Subject: Re: Option to make cpp(1) not accept named pipes or devices as include
To: None <>
From: Christos Zoulas <>
List: tech-toolchain
Date: 11/29/2004 20:41:47
In article <>,
Jim Wise <> wrote:
>Hash: SHA1
>I have been looking at finally resolving the DoS attack noted in 
>  # calendar uses cpp to expand user calendars.

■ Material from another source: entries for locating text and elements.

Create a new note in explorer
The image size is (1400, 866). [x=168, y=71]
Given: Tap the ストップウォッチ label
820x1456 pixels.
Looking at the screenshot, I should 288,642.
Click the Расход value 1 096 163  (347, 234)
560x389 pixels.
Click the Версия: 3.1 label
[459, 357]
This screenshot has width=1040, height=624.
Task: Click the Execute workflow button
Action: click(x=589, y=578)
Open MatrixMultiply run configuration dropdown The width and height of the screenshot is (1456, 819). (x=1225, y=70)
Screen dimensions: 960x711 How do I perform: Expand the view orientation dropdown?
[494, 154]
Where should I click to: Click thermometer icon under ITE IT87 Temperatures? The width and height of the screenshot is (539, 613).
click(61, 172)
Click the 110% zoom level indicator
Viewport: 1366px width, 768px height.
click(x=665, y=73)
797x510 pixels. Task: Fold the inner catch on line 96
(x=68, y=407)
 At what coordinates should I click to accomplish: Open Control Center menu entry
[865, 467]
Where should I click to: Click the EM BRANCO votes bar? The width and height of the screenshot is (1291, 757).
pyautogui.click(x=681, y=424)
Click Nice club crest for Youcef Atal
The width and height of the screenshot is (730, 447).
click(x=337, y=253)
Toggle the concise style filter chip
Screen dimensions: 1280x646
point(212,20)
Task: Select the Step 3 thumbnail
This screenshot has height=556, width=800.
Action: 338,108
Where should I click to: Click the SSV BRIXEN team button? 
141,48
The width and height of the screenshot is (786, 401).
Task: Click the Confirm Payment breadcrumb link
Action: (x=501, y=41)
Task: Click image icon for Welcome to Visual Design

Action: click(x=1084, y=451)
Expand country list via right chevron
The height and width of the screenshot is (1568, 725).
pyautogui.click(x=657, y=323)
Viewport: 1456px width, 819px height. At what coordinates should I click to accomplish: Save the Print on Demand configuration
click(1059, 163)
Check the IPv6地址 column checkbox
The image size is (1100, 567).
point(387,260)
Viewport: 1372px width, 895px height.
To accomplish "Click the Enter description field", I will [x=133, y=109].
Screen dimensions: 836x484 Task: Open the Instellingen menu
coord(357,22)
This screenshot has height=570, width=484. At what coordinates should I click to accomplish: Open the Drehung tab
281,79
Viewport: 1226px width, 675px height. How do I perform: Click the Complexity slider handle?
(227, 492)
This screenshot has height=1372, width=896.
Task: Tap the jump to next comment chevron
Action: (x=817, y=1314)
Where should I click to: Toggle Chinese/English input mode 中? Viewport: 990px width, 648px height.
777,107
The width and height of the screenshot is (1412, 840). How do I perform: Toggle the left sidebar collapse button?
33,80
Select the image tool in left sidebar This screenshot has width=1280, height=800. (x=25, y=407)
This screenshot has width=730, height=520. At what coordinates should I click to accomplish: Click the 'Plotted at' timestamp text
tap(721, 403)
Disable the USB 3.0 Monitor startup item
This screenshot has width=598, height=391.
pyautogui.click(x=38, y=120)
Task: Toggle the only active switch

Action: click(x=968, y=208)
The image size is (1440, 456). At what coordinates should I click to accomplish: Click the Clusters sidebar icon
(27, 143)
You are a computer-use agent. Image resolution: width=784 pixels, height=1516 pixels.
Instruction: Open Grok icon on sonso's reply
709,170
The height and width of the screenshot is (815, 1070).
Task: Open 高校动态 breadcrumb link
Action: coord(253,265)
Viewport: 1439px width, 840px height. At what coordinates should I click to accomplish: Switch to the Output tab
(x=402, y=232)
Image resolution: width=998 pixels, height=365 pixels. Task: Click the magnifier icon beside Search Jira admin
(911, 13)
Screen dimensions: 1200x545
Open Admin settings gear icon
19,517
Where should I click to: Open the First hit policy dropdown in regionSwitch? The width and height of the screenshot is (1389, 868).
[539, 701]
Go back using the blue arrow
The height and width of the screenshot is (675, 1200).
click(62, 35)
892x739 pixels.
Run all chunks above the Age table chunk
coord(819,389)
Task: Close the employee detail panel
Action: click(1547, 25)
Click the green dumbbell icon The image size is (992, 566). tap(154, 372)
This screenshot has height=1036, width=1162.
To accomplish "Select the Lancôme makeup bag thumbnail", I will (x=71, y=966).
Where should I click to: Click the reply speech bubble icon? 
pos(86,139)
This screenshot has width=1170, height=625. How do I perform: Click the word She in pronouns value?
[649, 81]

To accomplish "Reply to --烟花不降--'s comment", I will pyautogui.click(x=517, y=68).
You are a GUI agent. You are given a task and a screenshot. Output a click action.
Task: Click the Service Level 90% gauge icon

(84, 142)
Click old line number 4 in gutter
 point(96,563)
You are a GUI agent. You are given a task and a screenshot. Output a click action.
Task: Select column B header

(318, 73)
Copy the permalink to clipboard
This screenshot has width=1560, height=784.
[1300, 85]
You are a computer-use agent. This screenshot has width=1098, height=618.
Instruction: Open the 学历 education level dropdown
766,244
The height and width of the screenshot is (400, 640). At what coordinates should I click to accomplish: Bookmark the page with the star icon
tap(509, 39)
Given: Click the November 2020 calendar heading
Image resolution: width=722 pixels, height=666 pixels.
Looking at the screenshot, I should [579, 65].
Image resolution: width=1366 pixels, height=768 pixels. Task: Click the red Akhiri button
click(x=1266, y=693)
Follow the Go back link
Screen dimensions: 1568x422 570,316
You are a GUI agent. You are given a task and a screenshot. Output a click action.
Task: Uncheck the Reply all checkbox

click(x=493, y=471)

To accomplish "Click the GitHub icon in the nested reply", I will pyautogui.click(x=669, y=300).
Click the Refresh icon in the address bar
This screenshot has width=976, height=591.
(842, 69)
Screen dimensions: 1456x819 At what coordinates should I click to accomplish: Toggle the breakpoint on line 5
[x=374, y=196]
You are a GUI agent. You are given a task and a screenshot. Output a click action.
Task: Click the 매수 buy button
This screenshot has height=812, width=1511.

>  # calendar -a can be used as a local DOS by making an included file a
>  # named pipe, thus this is turned off by default.
>  run_calendar=NO
>Now, obviously, this could be done by denying users the ability to use 
>cpp on their calendar files, but this would be a mistake since 
>#include'ing the calendars of holidays in /usr/share/calendar is a very 
>typical use of calendar.
>This could also be solved by adding a rudimentary #include processor to 
>calendar(1) itself, but this would get messy fast, and would almost 
>certainly break some ways in which users use cpp directives in calendar 
>A third way to solve this would be to give cpp(1) the ability, 
>controlled by a command line option or an environment variable, to 
>refuse to parse any file which is not S_ISREG().  This would be easy to 
>add, since cpp already (at line 292 of cppfiles.c) skips any directory 
>which is #includ'ed, continuing to search the include path for the 
>specified file name.
>Doing this would, in addition, have general utility, since other 
>utilities which use cpp to parse untrusted input files could benefit as 
>What do people think?  Is this not worth touching the cpp sources for 
>(even given that such changes would be fed back to FSF)?  Does anyone 
>see another way to provide utilities the ability to parse untrusted cpp 
>input files safely?

That is the only way to fix this problem, so I say go for it.